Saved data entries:
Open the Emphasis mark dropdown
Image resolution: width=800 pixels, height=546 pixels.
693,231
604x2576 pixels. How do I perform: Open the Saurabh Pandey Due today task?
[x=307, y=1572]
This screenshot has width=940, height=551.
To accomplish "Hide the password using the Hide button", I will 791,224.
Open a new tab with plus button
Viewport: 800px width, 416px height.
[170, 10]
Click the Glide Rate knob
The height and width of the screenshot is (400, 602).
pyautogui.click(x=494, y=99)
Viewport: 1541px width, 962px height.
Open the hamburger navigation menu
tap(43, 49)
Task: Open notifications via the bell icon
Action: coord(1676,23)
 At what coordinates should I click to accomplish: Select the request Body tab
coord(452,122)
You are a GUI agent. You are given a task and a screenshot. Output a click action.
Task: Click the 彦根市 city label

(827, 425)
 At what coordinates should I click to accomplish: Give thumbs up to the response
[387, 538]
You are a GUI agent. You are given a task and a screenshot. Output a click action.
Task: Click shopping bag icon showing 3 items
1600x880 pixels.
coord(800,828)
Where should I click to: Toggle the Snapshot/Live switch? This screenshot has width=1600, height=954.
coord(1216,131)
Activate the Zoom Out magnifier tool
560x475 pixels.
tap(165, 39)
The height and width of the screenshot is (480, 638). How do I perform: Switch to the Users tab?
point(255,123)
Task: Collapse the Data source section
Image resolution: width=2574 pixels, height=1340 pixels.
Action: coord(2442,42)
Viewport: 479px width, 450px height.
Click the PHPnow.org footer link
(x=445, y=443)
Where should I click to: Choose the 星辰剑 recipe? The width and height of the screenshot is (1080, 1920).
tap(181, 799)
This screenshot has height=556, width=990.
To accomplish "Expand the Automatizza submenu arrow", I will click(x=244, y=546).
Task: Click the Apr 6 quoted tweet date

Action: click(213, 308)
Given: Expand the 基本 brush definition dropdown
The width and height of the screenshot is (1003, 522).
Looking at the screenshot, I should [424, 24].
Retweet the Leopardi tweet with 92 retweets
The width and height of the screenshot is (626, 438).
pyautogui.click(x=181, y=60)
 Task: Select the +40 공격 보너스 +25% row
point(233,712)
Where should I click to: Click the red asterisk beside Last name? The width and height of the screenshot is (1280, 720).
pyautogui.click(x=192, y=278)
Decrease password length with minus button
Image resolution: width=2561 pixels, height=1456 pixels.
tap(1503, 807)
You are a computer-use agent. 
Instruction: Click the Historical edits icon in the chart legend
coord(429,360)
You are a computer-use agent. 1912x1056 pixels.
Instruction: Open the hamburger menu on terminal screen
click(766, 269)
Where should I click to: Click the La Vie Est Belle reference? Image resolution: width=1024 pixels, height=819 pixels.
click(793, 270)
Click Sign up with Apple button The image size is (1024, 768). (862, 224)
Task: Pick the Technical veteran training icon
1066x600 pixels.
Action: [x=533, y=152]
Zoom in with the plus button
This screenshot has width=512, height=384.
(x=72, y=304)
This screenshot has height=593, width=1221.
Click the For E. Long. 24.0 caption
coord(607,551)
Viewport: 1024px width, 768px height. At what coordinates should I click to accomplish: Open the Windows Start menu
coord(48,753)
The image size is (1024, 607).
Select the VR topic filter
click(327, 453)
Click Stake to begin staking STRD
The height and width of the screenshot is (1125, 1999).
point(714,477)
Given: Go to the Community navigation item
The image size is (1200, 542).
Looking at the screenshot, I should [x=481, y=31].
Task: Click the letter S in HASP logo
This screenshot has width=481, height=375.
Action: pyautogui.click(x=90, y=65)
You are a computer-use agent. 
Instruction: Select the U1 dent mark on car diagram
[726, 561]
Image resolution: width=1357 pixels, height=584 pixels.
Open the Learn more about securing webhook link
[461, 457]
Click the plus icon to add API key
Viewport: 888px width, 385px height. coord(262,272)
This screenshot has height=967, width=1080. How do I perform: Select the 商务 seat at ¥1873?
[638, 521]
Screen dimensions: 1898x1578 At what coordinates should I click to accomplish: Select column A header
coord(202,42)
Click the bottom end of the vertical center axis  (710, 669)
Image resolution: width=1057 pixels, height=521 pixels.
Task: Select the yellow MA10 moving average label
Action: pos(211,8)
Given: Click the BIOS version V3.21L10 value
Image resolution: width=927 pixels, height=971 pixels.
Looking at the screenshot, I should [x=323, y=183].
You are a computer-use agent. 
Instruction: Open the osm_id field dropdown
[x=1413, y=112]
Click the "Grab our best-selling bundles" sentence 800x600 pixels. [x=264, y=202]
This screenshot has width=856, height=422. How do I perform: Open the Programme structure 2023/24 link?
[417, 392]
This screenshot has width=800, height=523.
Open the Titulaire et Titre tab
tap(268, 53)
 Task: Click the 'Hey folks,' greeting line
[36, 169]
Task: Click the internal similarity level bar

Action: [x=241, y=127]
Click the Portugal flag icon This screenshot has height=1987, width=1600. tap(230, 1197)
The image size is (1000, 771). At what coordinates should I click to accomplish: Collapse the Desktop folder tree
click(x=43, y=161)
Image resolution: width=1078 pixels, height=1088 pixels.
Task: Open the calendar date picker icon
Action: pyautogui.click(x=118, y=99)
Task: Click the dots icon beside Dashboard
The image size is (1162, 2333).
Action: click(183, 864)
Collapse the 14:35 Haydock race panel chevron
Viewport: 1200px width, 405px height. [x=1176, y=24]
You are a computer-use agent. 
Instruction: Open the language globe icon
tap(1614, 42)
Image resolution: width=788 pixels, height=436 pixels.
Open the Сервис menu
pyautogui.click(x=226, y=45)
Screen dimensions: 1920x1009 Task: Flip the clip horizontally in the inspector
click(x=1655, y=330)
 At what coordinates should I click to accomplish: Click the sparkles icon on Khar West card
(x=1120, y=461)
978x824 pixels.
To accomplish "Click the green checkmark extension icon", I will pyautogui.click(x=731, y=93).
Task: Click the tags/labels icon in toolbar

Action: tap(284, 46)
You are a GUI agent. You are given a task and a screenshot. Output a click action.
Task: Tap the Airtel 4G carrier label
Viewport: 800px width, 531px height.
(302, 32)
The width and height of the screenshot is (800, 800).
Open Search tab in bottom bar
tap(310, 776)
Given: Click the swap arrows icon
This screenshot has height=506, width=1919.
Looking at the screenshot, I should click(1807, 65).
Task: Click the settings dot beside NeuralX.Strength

# ABOUT THIS EXERCISE:
Starting at the line above that contains "Image resolution: width=2574", repeat each line exactly up to and including the line that contains "Retweet the Leopardi tweet with 92 retweets", and stop there.

# COMPLETED TASK:
Image resolution: width=2574 pixels, height=1340 pixels.
Action: coord(2442,42)
Viewport: 479px width, 450px height.
Click the PHPnow.org footer link
(x=445, y=443)
Where should I click to: Choose the 星辰剑 recipe? The width and height of the screenshot is (1080, 1920).
tap(181, 799)
This screenshot has height=556, width=990.
To accomplish "Expand the Automatizza submenu arrow", I will click(x=244, y=546).
Task: Click the Apr 6 quoted tweet date

Action: click(213, 308)
Given: Expand the 基本 brush definition dropdown
The width and height of the screenshot is (1003, 522).
Looking at the screenshot, I should [424, 24].
Retweet the Leopardi tweet with 92 retweets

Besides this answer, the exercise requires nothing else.